At this point, I think the safest option is to keep the current build chain as designed by Juan, i.e. to keep dev86
(at least bin86
as named by many distros) to assemble and link, and to replace BCC by the latest GCC-IA16 as C front-end. This option is enough to fulfill our current needs (C99 compiler, better code checking & optimization).
It would be a good milestone if all the current kernel code were upgraded to C99 standard, with no more ugly things (like using a pointer as a scalar to being able to optimize). So let us work to make the whole current code to compile and work with the latest GCC-IA16, so that we could later drop that obsolete and non maintained BCC.
Jody could ever create a new integration branch dedicated to that, in order to preserve the current master branch and to wait for that milestone before switching definitively on the new build chain.

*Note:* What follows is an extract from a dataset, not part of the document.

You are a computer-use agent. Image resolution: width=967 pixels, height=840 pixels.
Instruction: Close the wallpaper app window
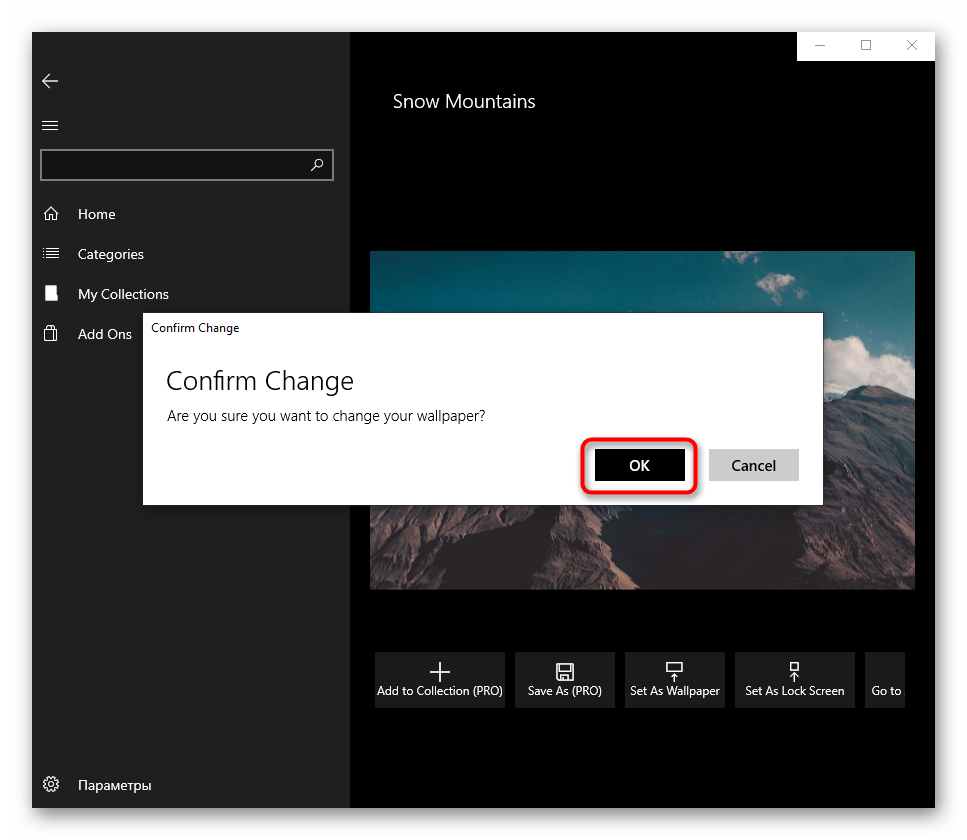[912, 46]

I agree with keeping the current build toolchain as the safest option, as a first step to a complete migration. However, it is not necessary for everybody to build the latest compilers. For example, I use the stock bcc package from Debian and it works fine. I have the Mentor ia16-elf-gcc compiler and it offers more than is needed in this transition step. We can attract more users and developers if we keep easy getting required tools. Compiling the compiler can get complicated: there are requisite development libraries and tools, with certain range of version, and even then you might require to implement workarounds. And it is a bad idea to use features that needs a certain compiler. One bad day the developer slips with a banana peel and the requisite compiler branch will get abandoned, without anybody to fix the pending bugs.
So, I think is better to include in Documents ways to get the requisite tools, from prebuilt packages and up to your scripts for those willing to spend the effort and time.
There are a lot of pending issues to be solved before abandoning BCC.
We need extensive testing of kernels compiled with ia16-gcc, with different configuration options and under different load levels. How will be able to say this step is complete if we don't have a test suite?
The conversion utility needs more work. The data and bss sizes are very different for the kernel compiled with BCC and ia16-gcc.
There is a big mess with headers files that needs to be cleaned up. The earlier developers dumped the BCC compiler include files in the directory include/linuxmt and include/arch. Then, contaminated some compiler include files with definitions that should be somewhere else. For example, stdarg.h, stddef.h, stdlib.h, limits.h, types.h should be accessed by the compiler from the standard locations (/usr/lib/bcc/include in BCC case). Then, we have to eliminate some include files and some of their contents moved to other include files.
Carefully review the code to identify volatile variables.
GCC is now integrated in the ELKS mainstream, and the provided guidelines implemented in configuration and build scripts. I think we could close that issue and focus now on the first migration step as discussed above.
@lithoxs : earlier this year, you announced that you started to compile the ELKS kernel with the latest GCC-IA6 (http://www.spinics.net/lists/linux-8086/msg00817.html).
As I can see in your PR flow, you still maintain the build with GCC-IA16, and it looks like, after tons of (more or less serious) posts to discuss that topic, that this compiler is today the best alternative to BCC.
Not only because of the work you already performed, but also because this GCC fork is still alive & able to be mainstreamed: https://github.com/tkchia/gcc-ia16
Even Alan is keeping an eye on this option: https://github.com/crtc-demos/gcc-ia16/issues/4
It would be nice if you could provide some guidelines to use that compiler in the /Documentation folder, so that we could be more to use it to improve the ELKS code.